• [Task input]:

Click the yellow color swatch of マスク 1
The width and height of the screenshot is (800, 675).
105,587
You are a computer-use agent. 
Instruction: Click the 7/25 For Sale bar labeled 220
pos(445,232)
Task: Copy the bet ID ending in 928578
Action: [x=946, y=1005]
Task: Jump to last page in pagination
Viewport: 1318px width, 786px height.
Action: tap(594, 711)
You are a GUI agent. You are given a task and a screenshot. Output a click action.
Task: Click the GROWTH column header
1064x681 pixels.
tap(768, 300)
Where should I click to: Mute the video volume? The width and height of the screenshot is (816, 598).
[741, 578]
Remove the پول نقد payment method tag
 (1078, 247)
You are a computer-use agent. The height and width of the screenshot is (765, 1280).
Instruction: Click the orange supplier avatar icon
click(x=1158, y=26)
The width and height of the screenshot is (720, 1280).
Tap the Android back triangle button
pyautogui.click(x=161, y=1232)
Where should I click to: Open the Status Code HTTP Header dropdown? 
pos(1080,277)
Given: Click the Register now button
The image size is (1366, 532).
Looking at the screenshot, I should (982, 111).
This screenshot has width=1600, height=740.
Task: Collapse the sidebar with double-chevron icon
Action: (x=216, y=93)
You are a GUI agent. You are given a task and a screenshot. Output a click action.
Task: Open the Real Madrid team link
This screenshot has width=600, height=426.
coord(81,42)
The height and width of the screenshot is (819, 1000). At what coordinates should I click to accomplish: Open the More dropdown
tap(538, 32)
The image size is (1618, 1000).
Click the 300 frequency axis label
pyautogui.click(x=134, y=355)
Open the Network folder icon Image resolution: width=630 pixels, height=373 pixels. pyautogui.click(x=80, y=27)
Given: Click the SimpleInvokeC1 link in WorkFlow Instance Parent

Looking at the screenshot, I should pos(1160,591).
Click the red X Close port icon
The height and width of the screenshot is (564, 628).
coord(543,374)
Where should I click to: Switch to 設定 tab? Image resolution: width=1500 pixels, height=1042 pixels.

• [How to complete this task]: Copy from the entries only those lines that hold the word "agent".

• [Output for this task]:
You are a computer-use agent. 
You are a GUI agent. You are given a task and a screenshot. Output a click action.
You are a computer-use agent. The height and width of the screenshot is (765, 1280).
You are a GUI agent. You are given a task and a screenshot. Output a click action.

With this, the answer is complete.